--- Data listing ---
■ ■ ■ ■ ■

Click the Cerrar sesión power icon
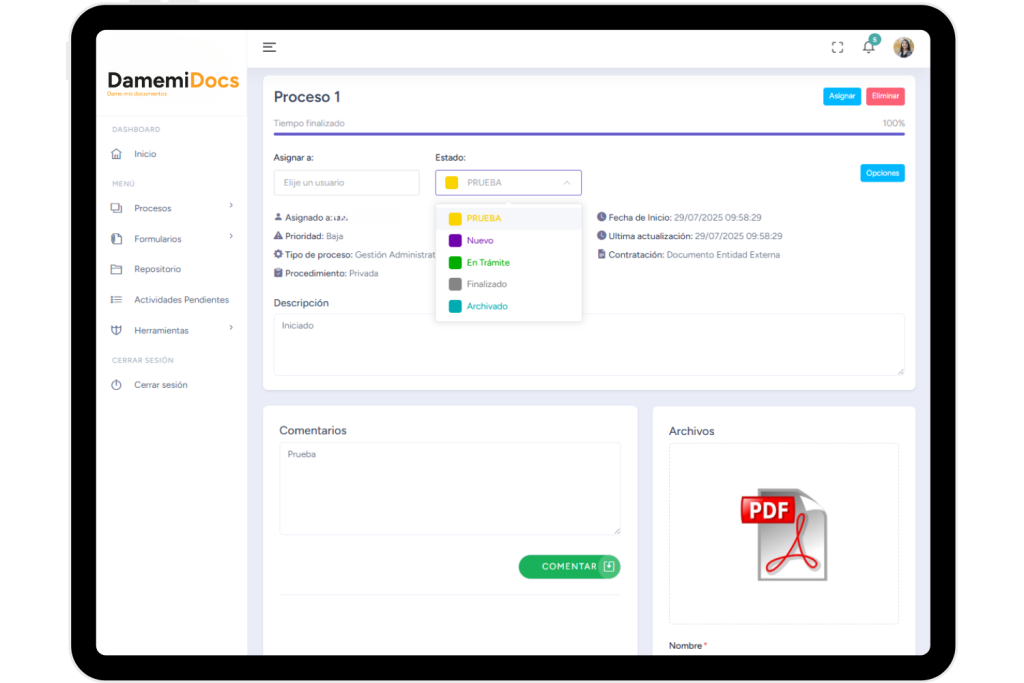 [116, 385]
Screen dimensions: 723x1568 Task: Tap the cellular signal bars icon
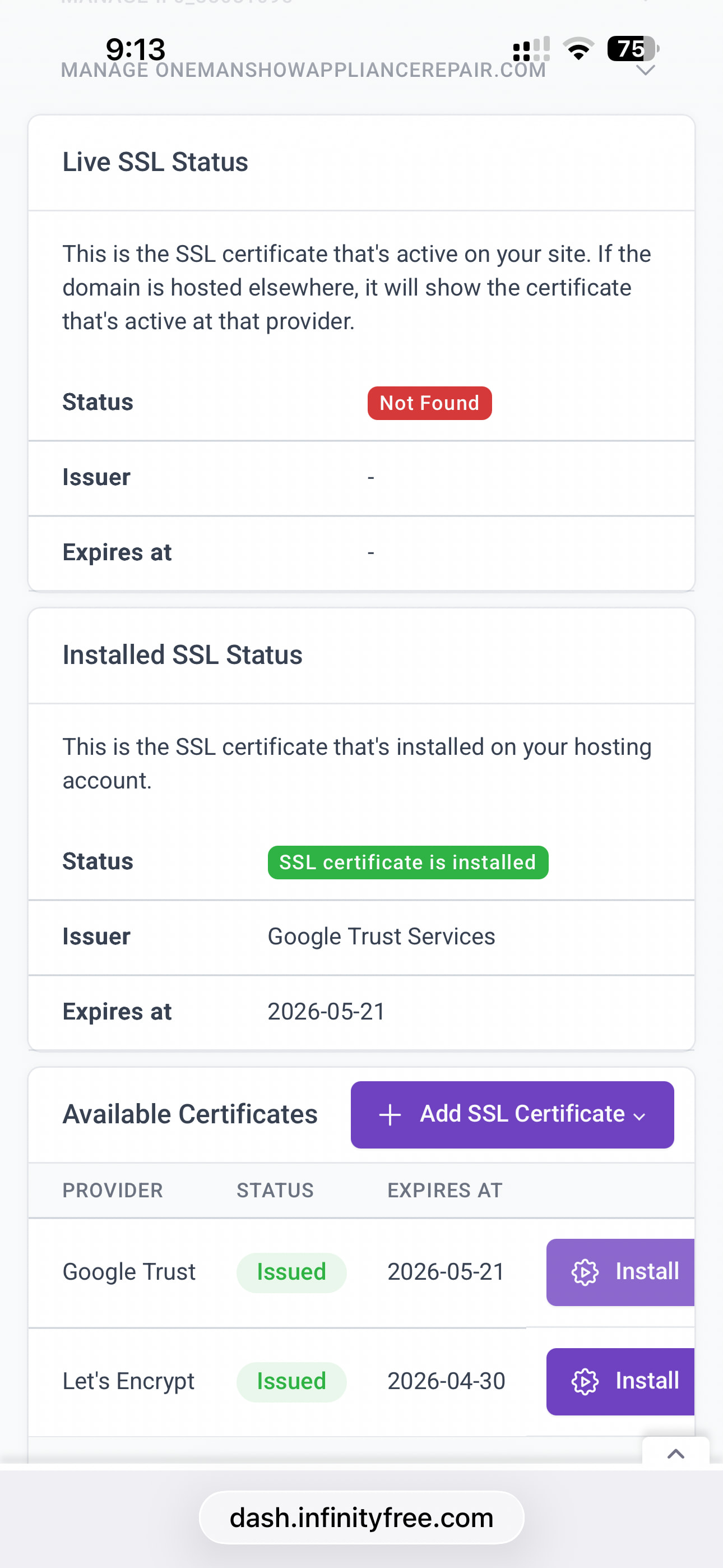pyautogui.click(x=531, y=49)
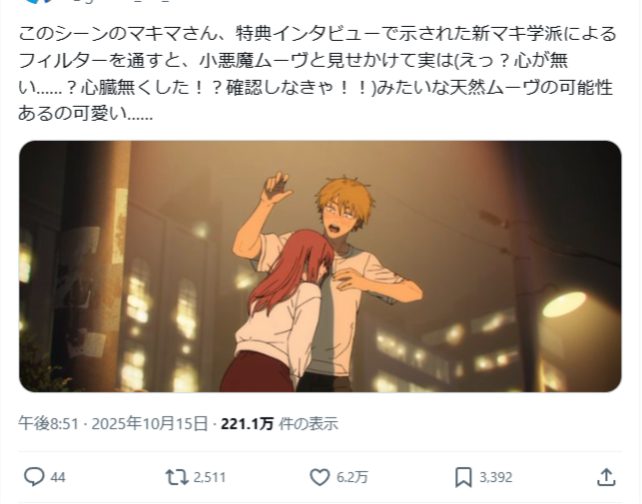The width and height of the screenshot is (642, 504).
Task: Click the 件の表示 views label
Action: tap(308, 423)
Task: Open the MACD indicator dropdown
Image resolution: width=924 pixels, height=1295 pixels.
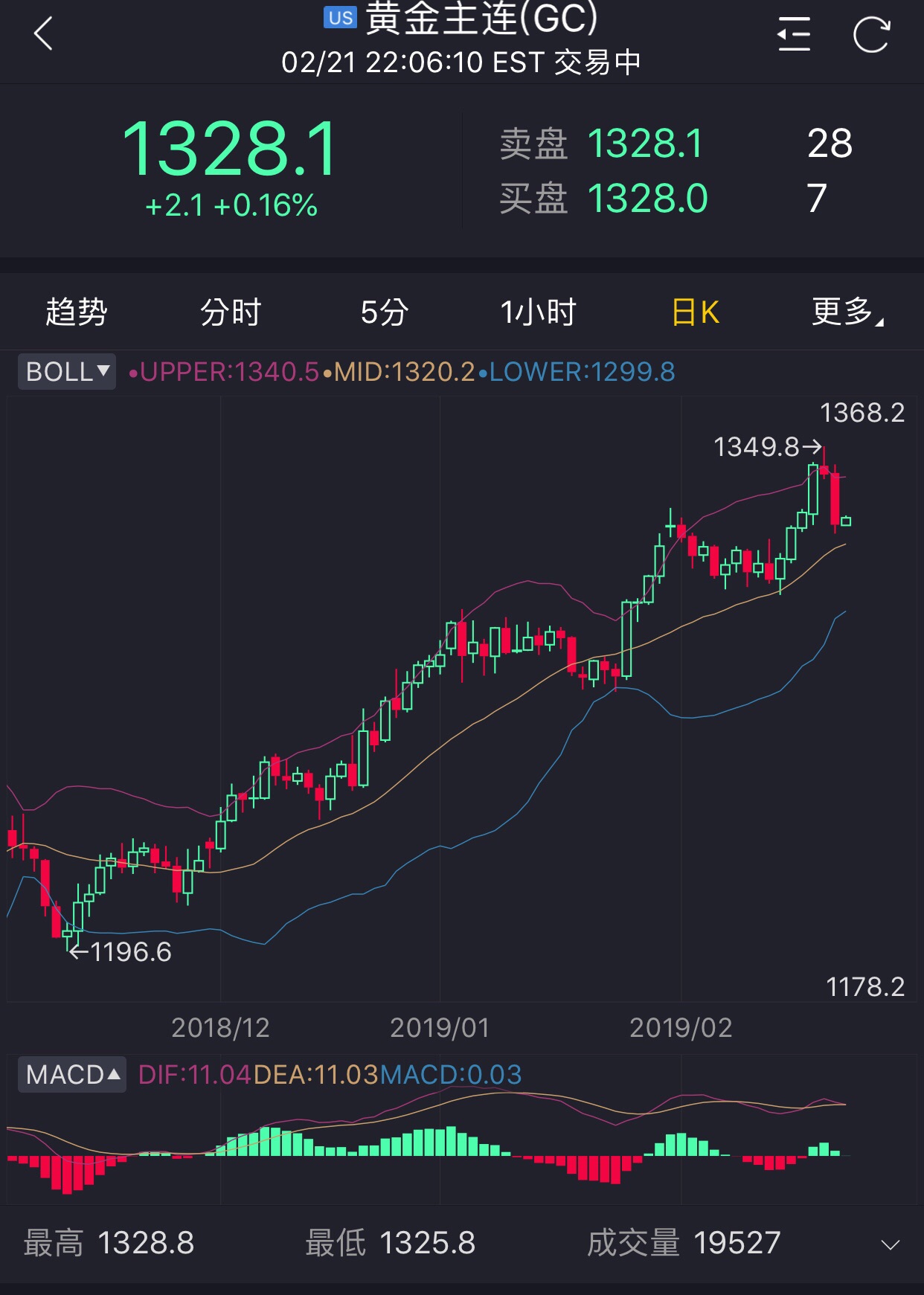Action: click(72, 1074)

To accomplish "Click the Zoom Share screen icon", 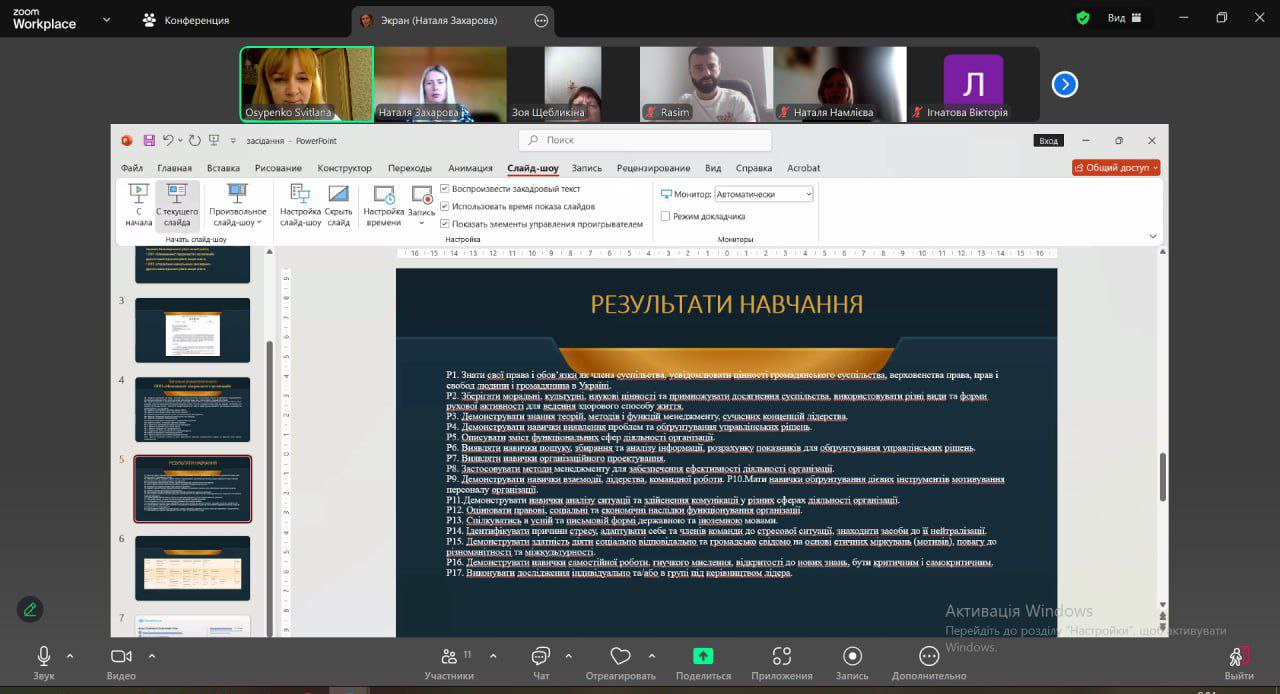I will 703,657.
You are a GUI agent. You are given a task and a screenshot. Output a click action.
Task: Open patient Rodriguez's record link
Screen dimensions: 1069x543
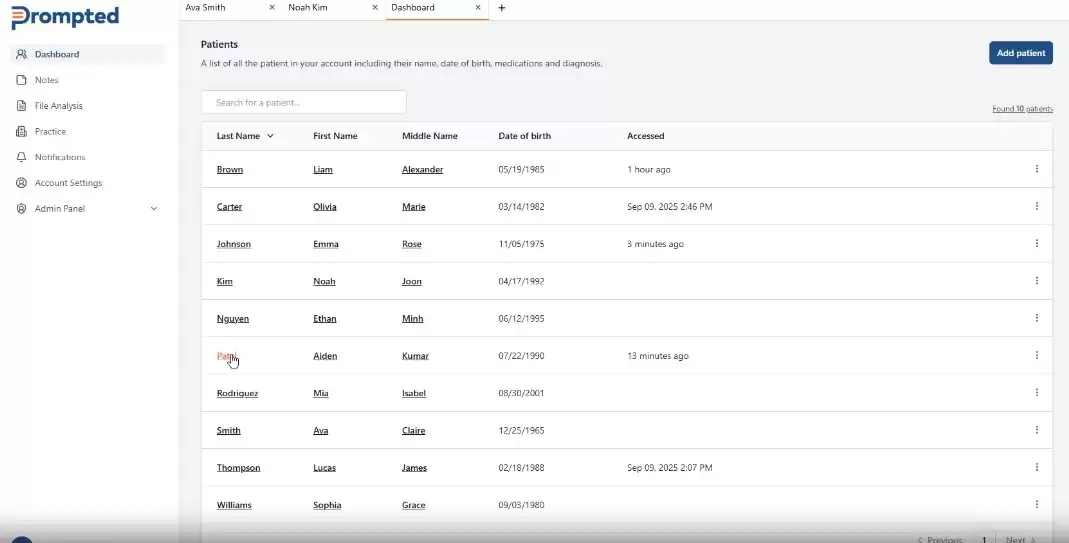(237, 393)

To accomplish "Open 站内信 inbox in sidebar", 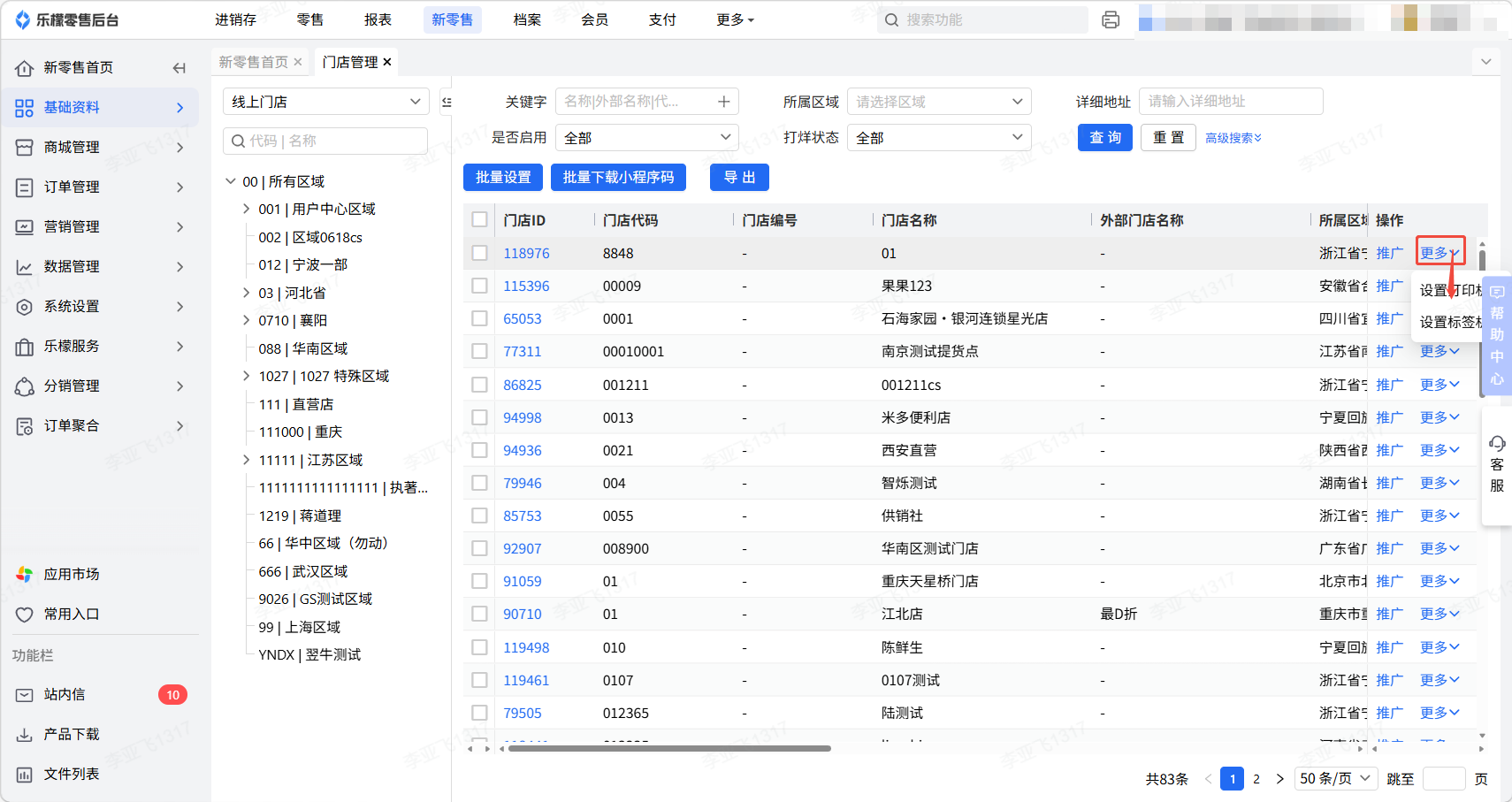I will (65, 694).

■ ■ ■ ■ ■

--- Directions for this task ---
From the material above, give again exactly the lines from the one that contains "Screen dimensions: 723x1568" through the one that contains "Task: Open the MACD indicator dropdown", and leave out the pictures.

--- Task output ---
Screen dimensions: 723x1568 Task: Tap the cellular signal bars icon
pyautogui.click(x=531, y=49)
The width and height of the screenshot is (642, 504).
Task: Click the 件の表示 views label
Action: tap(308, 423)
Task: Open the MACD indicator dropdown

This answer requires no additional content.